In [1]:
import numpy as np
import scipy as sp
import tensorflow as tf
from tensorflow import keras
import os
from scipy.io import wavfile
import math

from datetime import date, datetime

# 1. Preprocessing

*This code is identically to the code found in the tensorflow training notebook*

Basics:
 - provide a input and target audio file in the config
 - This will create 3 folders [train, val, test] in /Data which will be used for training


In [2]:
def prepare_training_data(config):
    in_rate, in_data = wavfile.read(config["input_audio_path"])
    out_rate, out_data = wavfile.read(config["target_audio_path"])
    
    if len(in_data) != len(out_data):
        print("input and target files have different lengths")
        sys.exit()
      
    if len(in_data.shape) > 1 or len(out_data.shape) > 1:
        print("expected mono files")
        sys.exit()

    # Convert PCM16 to FP32
    if in_data.dtype == "int16":
        in_data = in_data / 32767
        print("In data converted from PCM16 to FP32")
    if out_data.dtype == "int16":
        out_data = out_data / 32767
        print("Out data converted from PCM16 to FP32")    

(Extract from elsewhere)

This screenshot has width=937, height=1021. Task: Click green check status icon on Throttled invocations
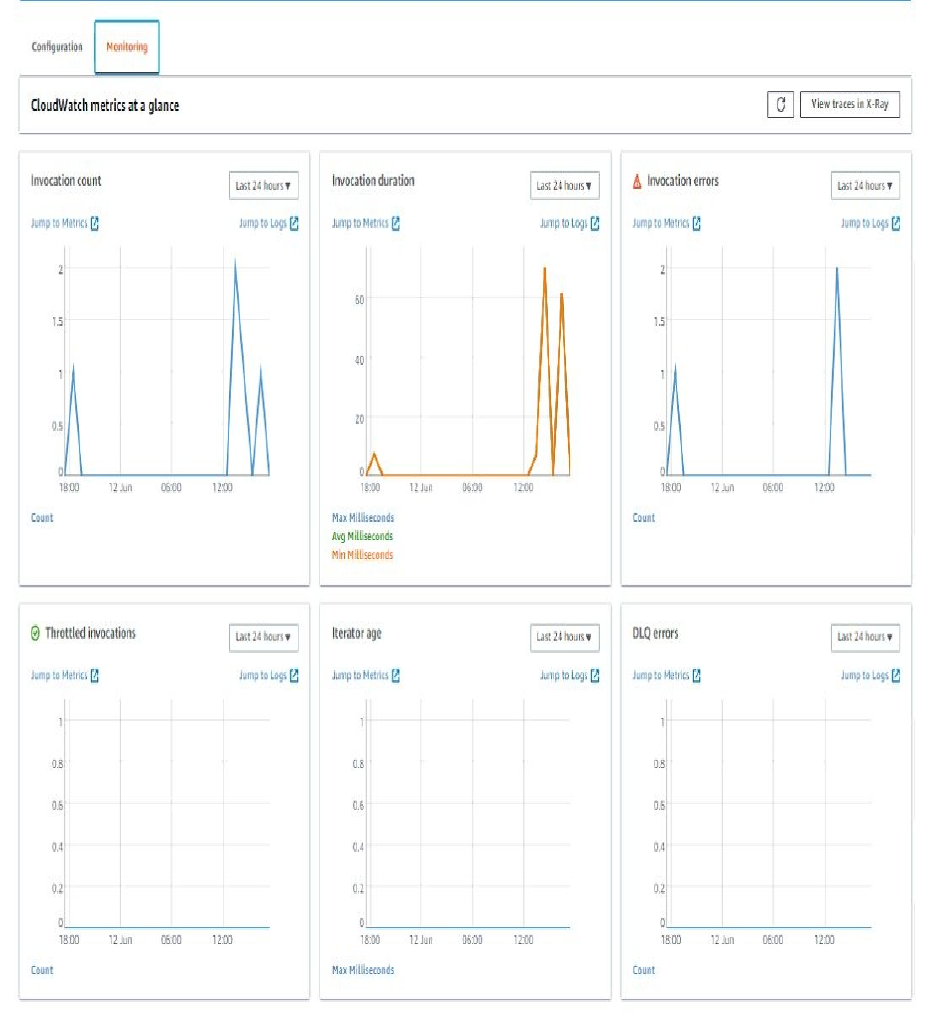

    clean_data = in_data.astype(np.float32).flatten()
    target_data = out_data.astype(np.float32).flatten()

    # Split the data on a twenty percent mod
    in_train, out_train, in_val, out_val = slice_on_mod(clean_data, target_data)

    save_wav(config["output_path"] + "/train/" + config["name"] + "-input.wav", in_train)
    save_wav(config["output_path"] + "/train/" + config["name"] + "-target.wav", out_train)

    save_wav(config["output_path"] + "/test/" + config["name"] + "-input.wav", in_val)
    save_wav(config["output_path"] + "/test/" + config["name"] + "-target.wav", out_val)

    save_wav(config["output_path"] + "/val/" + config["name"] + "-input.wav", in_val)
    save_wav(config["output_path"] + "/val/" + config["name"] + "-target.wav", out_val)


In [3]:
def slice_on_mod(input_data, target_data, mod=5):
    # Split the data on a modulus.

    # Type cast to an integer the modulus
    mod = int(mod)

    # Split the data into 100 pieces
    input_split = np.array_split(input_data, 100)
    target_split = np.array_split(target_data, 100)

    val_input_data = []
    val_target_data = []
    # Traverse the range of the indexes of the input signal reversed and pop every 5th for val
    for i in reversed(range(len(input_split))):
        if i % mod == 0:
            # Store the validation data
            val_input_data.append(input_split[i])
            val_target_data.append(target_split[i])
            # Remove the validation data from training
            input_split.pop(i)
            target_split.pop(i)

    # Flatten val_data down to one dimension and concatenate
    val_input_data = np.concatenate(val_input_data)
    val_target_data = np.concatenate(val_target_data)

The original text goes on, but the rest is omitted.